If this is my data frame:
> length <- rep(11:17, 200)
> mean(length)
[1] 14
> sd(length)
[1] 2.001
How can I take a random subsample from the data frame (length) but having almost the same mean and standard deviation?
You can repeatedly draw from length until you find enough samples that fit your requirements. It is not pretty, but it works.
length <- rep(11:17, 200)
# save mean and sd the subsamples should have
aimed_mean <- mean(length)
aimed_sd <- sd(length)
# set number of replications / iterations
n_replication <- 1000
# set size of sample
size_sample <- 40
# set desired number of samples
n_sample <- 3
# set deviation from mean and sd you can accept
deviation_mean <- 1.5
deviation_sd <- 1.5
# create empty container for resulting samples
samples <- list(n_replication)
# Repeatedly sample from length
i <- 0
sample_count <- 0
repeat {
i <- i+1
# take a sample from length
sample_length <- sample(length, size_sample)

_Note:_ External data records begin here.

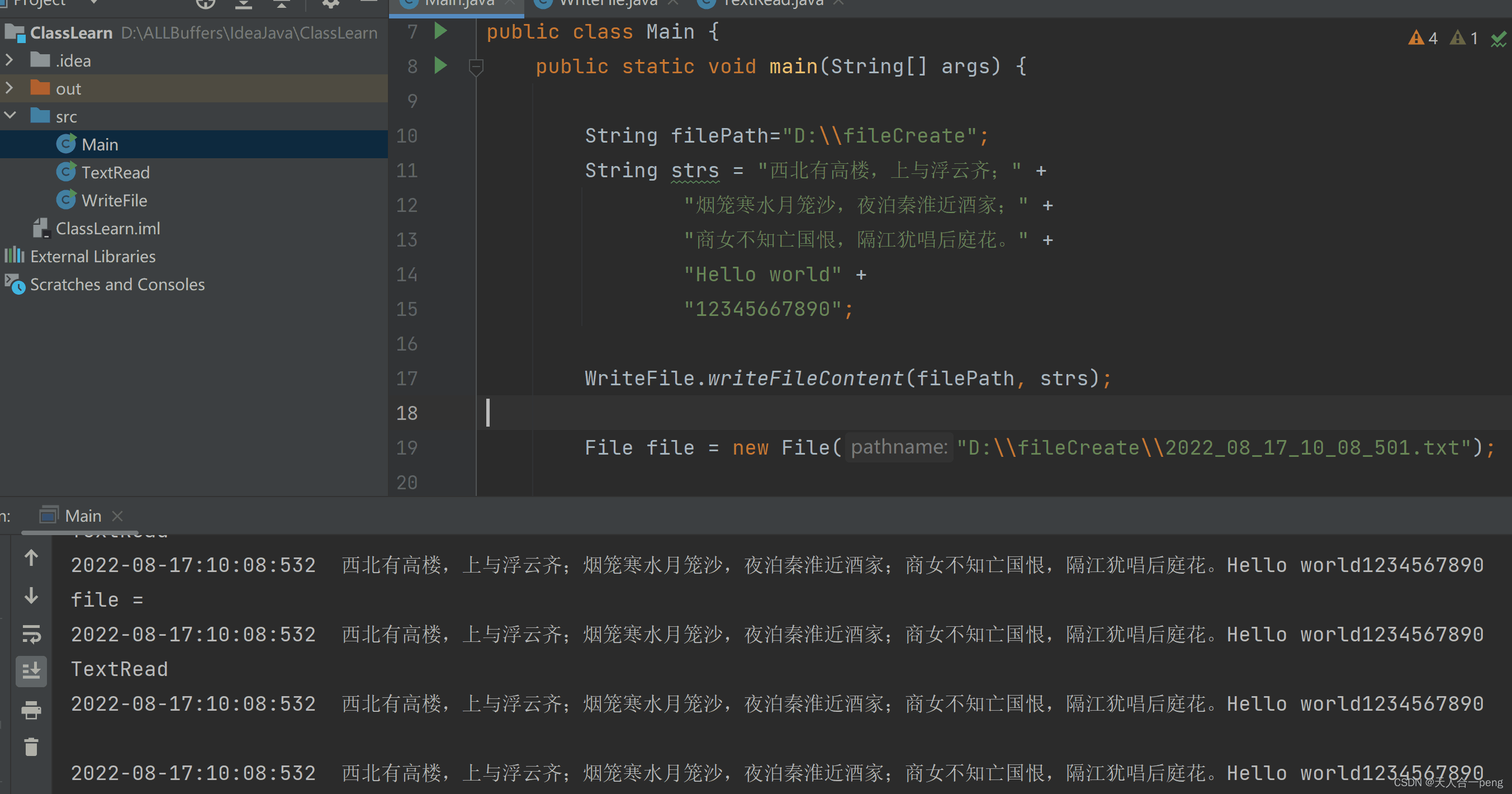Toggle scroll-to-end in the Run console
Screen dimensions: 1512x794
[31, 670]
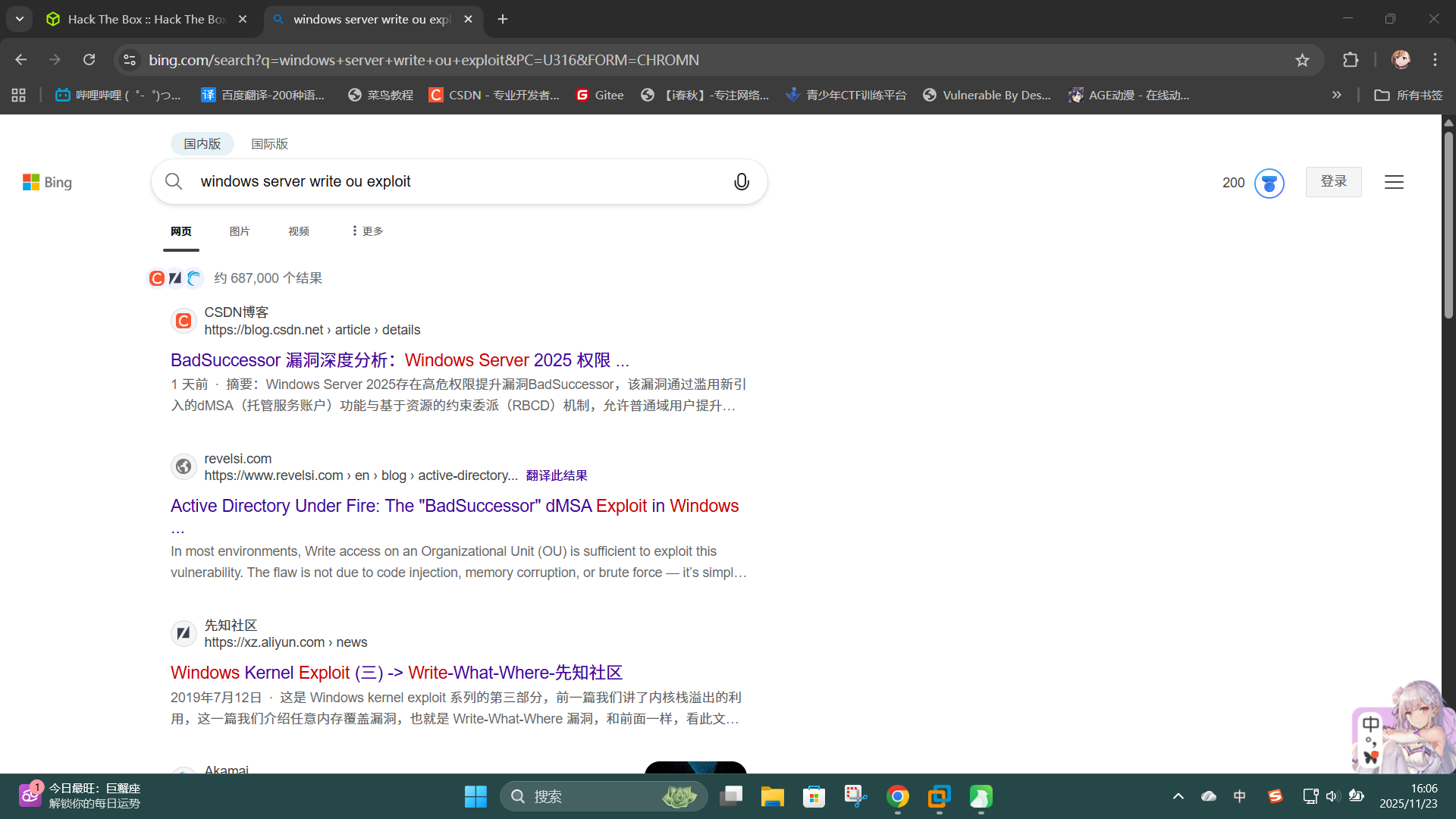Bookmark this page with the star icon
This screenshot has height=819, width=1456.
(x=1302, y=60)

# keep the sample when is is close enough
if(abs(aimed_mean - mean(sample_length)) < deviation_mean &
abs(aimed_sd - sd(sample_length)) < deviation_sd){
samples[[i]] <- sample_length
sample_count <- sample_count + 1
}
if(i == n_replication | sample_count == n_sample){
break
}
}
# your samples
samples
# test whether it worked
lapply(samples, function(x){abs(mean(x)-aimed_mean)<deviation_mean})
lapply(samples, function(x){abs(sd(x)-aimed_sd)<deviation_sd})